Слава Богу, в современной нам России такие люди нашлись. За все время моих странствований по России у меня была в особенности одна точка опоры, которая спасала меня от отчаяния. В минуты тяжких сомнений и уныния мне вспоминался заточенный в Москве патриарх Тихон, и мысль о нем давала душе какое то неизъяснимое успокоение и легкость духа: достоверность спасения России - вот что чувствовалось мне в эти минуты. Чувство это являлось само собою, интуитивно, мгновенно, упреждая мысли. Потом я размышлял, стараясь понять в чем дело. Мне вспоминались слова святителя, когда его предупреждали об опасности, грозившей его жизни: "умереть, ну, так что же такое, я на это готов хоть сейчас; вот если мучить начнут, это неприятно, но и на это придется пойти" и мысль о смерти ни на минуту не нарушала его настроения, всегда светлого и радостного. Из частных бесед с патриархом я неизменно выносил впечатление, что он обрек себя в жертву за Poccию. Притом он был неизменно светел и спокоен и всем обликом своим напоминал слова апостола: всегда радуйтесь (I Фесс. Х 16).
В этих двух чертах - готовности отдать себя в жертву и светлой радости, с какой это делалось, была полная внутренняя победа над большевизмом: победа не индивидуальная, не личная только, а общая, народная, ибо патриарх - яркий выразитель могучего русского религиозного движения - "плоть от плоти и кость от кости" собора его избравшего. Эта решимость положить душу за православный народ есть высшее выражение духовной жизни всей русской церкви, ее молитв и ее настроения. Патриарх не один несет на себе тяжкий крест за Poccию. Есть много других известных и неизвестных подвижников уже принявших за нее венец мученический. И в этом достоверность спасения православной России. Все попытки большевиков пошатнуть русскую церковь, разорвать ее духовное единство, привели только к ее возрождению и укреплению.
{180} Этим, однако, разрешаются далеко не всё мучительные вопросы и сомнения. Спасение церкви и государства не одно и то же. Духовное спасение народа может повлечь за собою возрождение его государственности, но оно может совершиться и через полное крушение мирского порядка.
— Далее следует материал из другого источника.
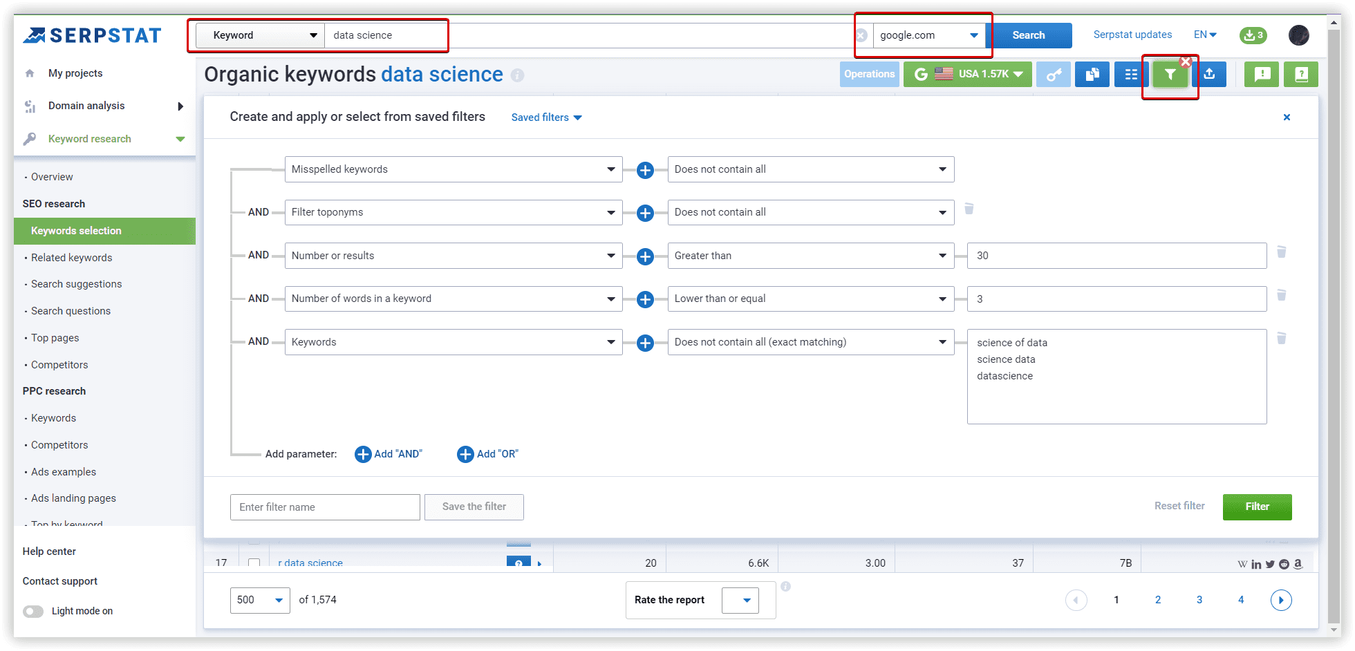Image resolution: width=1355 pixels, height=651 pixels.
Task: Click the Enter filter name field
Action: click(325, 507)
Который из этих двух путей сужден России? Есть ли у нас основание надеяться на спасение русского государства?
Для этого недостаточно одного возрождения церкви: нужно кроме того еще и веяние духа жизни в мирской сфере. В былые времена, в дни великих бурь и потрясений разрушенное мирское строение Poccии восстановлялось подвигом монаха и воина. Так было в дни Куликовской, так же было и в дни первой великой смуты. Есть в современной России продолжатели святого Сергия и патриарха Гермогена. Найдутся ли в ней преемники Дмитрия Донского и Минина?